Max profit equals strike width minus net debit times 100; max loss equals net debit times 100. Breakeven is long-call strike plus net debit. For the ROBO bull call spread priced from the end-of-day chain at a 30-day expiry (ATM IV 32.20%), the computed maximum profit is $258.00 per contract and the computed maximum loss is -$142.00 per contract. Live intraday quotes will differ as the chain moves through the trading session.
What is the breakeven for a ROBO bull call spread?
The breakeven for the ROBO bull call spread priced on this page is roughly $87.42 at expiration, derived from end-of-day chain premiums. Breakeven is the underlying price at which the strategy's P&L crosses zero ignoring transaction costs and assignment risk. The current ROBO market-implied 1-standard-deviation expected move is approximately 9.23%; if the move sits well outside the breakeven distance, the structure's risk-reward becomes correspondingly tighter.
When should you consider a bull call spread on ROBO?

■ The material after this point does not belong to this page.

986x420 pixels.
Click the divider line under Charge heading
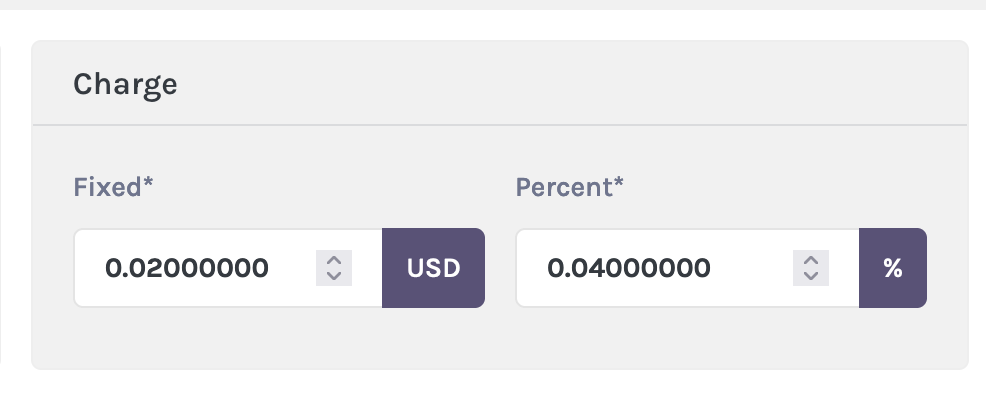click(x=500, y=125)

Bull call spreads on ROBO reduce the cost of a bullish ROBO etf position by selling a higher-strike call; suited to moderate-move theses where price reaches but does not vastly exceed the short strike.
How does current ROBO implied volatility affect this bull call spread?
ROBO ATM IV is at 32.20% with IV rank near 54.05%, which is mid-range against its 1-year history. Strategy selection depends more on directional thesis and expected move than on a strong IV signal.